In a major new study of the effects of hormone replacement therapy (HRT) on heart disease, researchers found that neither estrogen, nor estrogen combined with a progestin, slowed disease progression in 309 older women.
"This study provides additional evidence that HRT may not be as effective as we once thought in slowing heart disease," said David Herrington, M.D., M.H.S., of Wake Forest University Baptist Medical Center. "The message for women and their physicians is to make full use of proven therapies, such as cholesterol-lowering drugs."
Herrington reported the findings today at the American College of Cardiology''s annual meeting.
The study, the Estrogen Replacement and Atherosclerosis (ERA) trial, used cardiac catheterization, a test that injects dye into the arteries, to measure narrowing in the heart''s arteries caused by a buildup of cholesterol. As vessel disease progresses, these narrowings worsen.
A total of 309 older women with heart disease were randomly assigned to take estrogen (Premarin®), estrogen combined with a progestin (Prempro®), or a dummy pill (placebo). Sophisticated computer techniques were used to measure subtle changes in their arteries over the study period (an average of three years.)
"Overall, there were no differences between the groups in how quickly the disease progressed, " said Herrington, associate professor of cardiology. "HRT did lower cholesterol, but
these changes didn''t translate into a measurable benefit in the arteries of the heart."
The mean age of the women in ERA was 65.8 years. Almost half (48 percent) of the
women were heart attack survivors.
The ERA study provides one more piece to the "puzzle" that scientists are working on about HRT''s risks and benefits.
"Based on this study, we can''t rule out a small benefit of estrogen, but a dramatic effect as seen with lipid-lowering therapy in patients with high cholesterol, is unlikely," said Herrington.

● Work request A: In the report on the hormone replacement therapy study, what was the mean age of the women in the trial?
● Work request B: Resume the report on the hormone replacement therapy study, picking up after its final quote from Herrington.

● Saved data entries:
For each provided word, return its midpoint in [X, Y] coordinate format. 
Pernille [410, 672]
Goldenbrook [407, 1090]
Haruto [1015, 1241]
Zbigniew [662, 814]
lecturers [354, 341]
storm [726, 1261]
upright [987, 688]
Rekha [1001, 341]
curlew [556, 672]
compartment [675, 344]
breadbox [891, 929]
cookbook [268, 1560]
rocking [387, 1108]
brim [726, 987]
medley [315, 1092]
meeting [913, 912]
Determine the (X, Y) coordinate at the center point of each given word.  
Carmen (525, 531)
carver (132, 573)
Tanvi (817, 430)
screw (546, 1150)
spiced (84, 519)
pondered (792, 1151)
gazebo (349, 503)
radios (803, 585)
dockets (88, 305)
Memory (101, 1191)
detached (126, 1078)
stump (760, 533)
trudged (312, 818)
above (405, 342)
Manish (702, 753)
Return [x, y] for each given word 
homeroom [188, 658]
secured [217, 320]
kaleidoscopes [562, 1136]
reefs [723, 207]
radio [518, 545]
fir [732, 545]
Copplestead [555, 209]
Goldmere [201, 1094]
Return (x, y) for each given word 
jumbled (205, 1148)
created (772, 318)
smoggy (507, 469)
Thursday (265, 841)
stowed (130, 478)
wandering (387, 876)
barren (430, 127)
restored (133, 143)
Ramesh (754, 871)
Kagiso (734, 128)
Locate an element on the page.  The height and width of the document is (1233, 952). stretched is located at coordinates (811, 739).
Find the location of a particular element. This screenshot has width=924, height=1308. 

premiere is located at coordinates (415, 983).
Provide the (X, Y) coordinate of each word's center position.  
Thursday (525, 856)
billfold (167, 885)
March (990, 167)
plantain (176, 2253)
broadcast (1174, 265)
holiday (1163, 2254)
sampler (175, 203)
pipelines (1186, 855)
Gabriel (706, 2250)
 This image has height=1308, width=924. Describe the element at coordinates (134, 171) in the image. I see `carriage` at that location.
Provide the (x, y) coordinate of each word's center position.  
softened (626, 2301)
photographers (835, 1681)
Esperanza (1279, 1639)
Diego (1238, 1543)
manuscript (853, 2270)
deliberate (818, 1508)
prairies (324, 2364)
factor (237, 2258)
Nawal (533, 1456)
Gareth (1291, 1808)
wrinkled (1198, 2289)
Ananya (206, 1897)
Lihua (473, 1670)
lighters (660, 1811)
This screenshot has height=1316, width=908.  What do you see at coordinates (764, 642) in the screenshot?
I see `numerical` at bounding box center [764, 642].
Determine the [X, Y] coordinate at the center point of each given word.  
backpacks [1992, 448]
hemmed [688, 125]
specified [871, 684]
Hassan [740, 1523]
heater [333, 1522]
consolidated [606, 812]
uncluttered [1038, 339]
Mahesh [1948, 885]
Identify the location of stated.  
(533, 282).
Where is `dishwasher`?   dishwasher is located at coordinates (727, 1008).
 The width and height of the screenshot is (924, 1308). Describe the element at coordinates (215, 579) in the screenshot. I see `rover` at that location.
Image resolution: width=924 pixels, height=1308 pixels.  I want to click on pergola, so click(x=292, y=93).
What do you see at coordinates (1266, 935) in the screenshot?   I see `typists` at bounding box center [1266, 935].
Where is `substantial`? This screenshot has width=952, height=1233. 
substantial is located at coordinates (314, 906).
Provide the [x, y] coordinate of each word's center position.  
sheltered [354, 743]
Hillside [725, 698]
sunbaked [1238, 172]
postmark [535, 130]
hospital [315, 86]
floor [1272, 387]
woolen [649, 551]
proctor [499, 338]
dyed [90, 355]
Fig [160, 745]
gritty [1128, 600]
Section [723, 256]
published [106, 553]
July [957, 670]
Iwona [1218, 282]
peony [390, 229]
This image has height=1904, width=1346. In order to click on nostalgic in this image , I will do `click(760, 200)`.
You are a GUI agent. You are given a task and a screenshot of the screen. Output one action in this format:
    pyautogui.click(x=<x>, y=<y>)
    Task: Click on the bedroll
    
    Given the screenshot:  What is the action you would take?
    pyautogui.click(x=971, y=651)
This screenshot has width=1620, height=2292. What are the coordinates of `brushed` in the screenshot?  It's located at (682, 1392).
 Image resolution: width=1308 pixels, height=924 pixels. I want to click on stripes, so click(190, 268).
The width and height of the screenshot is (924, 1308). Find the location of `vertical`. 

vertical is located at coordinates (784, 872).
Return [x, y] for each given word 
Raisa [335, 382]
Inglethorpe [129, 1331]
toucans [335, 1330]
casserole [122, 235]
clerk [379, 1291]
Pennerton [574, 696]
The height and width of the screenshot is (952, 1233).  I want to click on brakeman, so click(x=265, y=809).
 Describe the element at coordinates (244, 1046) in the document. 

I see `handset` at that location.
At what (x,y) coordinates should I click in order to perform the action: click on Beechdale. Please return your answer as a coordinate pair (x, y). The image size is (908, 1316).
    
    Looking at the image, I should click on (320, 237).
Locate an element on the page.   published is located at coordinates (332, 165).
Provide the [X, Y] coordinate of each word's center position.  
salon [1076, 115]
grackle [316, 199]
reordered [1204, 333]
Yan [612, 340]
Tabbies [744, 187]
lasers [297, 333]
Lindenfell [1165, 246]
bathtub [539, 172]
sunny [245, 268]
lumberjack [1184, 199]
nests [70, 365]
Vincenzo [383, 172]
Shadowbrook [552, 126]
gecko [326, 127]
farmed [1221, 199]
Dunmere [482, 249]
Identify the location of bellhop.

● Written answer A: 65.8 years

● Written answer B:
ERA is the second major clinical study that calls into question the widely held belief that HRT is an effective treatment for heart disease. In 1998, HERS (the Heart and Estrogen/progestin Replacement Study) found that 2,763 women who took estrogen and a progestin for four years had just as many heart attacks as women who didn''t take the treatment.
As a result, it was recommended that women with heart disease not begin HRT to lower their risk for future heart attacks and heart disease deaths.
"ERA supports the findings of HERS. In both studies, there was no clear-cut evidence of benefit in women with established heart disease," said Herrington. He pointed out that the results don''t necessarily apply to younger, healthier women.
"Other studies, such as the Women''s Health Initiative, are looking at the effects of HRT in younger women. These studies will further clarify what role HRT may play in the prevention of heart disease."
ERA study sites were at Wake Forest University Baptist Medical Center, Forsyth Medical Center in Winston-Salem, Moses Cone Hospital in Greensboro, Carolinas Medical Center in Charlotte, Hartford Hospital in Hartford, Conn., and the University of Alabama at Birmingham. The study was funded by the National Institutes of Health.